● **Task details**: Write each entry out again, exactly as it is written.

● **Material shown**:
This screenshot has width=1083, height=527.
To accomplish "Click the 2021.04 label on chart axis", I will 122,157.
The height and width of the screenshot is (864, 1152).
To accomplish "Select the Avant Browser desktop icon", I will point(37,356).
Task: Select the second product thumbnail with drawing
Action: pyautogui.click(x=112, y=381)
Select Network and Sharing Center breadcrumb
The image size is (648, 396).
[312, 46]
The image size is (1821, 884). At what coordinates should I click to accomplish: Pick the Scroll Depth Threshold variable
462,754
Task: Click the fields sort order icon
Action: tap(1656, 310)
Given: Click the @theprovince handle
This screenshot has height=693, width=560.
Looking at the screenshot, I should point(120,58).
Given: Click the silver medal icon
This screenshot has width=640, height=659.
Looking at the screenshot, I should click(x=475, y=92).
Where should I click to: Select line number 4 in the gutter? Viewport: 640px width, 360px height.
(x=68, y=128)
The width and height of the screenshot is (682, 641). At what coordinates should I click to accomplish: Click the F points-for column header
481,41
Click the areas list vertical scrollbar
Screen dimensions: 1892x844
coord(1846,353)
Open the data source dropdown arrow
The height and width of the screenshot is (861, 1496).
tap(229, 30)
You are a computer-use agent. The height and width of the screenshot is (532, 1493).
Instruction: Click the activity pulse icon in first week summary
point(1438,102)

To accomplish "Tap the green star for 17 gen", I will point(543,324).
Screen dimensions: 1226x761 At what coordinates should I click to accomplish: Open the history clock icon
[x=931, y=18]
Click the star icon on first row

● **Response to this exercise**:
This screenshot has width=1083, height=527.
To accomplish "Click the 2021.04 label on chart axis", I will 122,157.
The height and width of the screenshot is (864, 1152).
To accomplish "Select the Avant Browser desktop icon", I will point(37,356).
Task: Select the second product thumbnail with drawing
Action: pyautogui.click(x=112, y=381)
Select Network and Sharing Center breadcrumb
The image size is (648, 396).
[312, 46]
The image size is (1821, 884). At what coordinates should I click to accomplish: Pick the Scroll Depth Threshold variable
462,754
Task: Click the fields sort order icon
Action: tap(1656, 310)
Given: Click the @theprovince handle
This screenshot has height=693, width=560.
Looking at the screenshot, I should point(120,58).
Given: Click the silver medal icon
This screenshot has width=640, height=659.
Looking at the screenshot, I should click(x=475, y=92).
Where should I click to: Select line number 4 in the gutter? Viewport: 640px width, 360px height.
(x=68, y=128)
The width and height of the screenshot is (682, 641). At what coordinates should I click to accomplish: Click the F points-for column header
481,41
Click the areas list vertical scrollbar
Screen dimensions: 1892x844
coord(1846,353)
Open the data source dropdown arrow
The height and width of the screenshot is (861, 1496).
tap(229, 30)
You are a computer-use agent. The height and width of the screenshot is (532, 1493).
Instruction: Click the activity pulse icon in first week summary
point(1438,102)

To accomplish "Tap the green star for 17 gen", I will point(543,324).
Screen dimensions: 1226x761 At what coordinates should I click to accomplish: Open the history clock icon
[x=931, y=18]
Click the star icon on first row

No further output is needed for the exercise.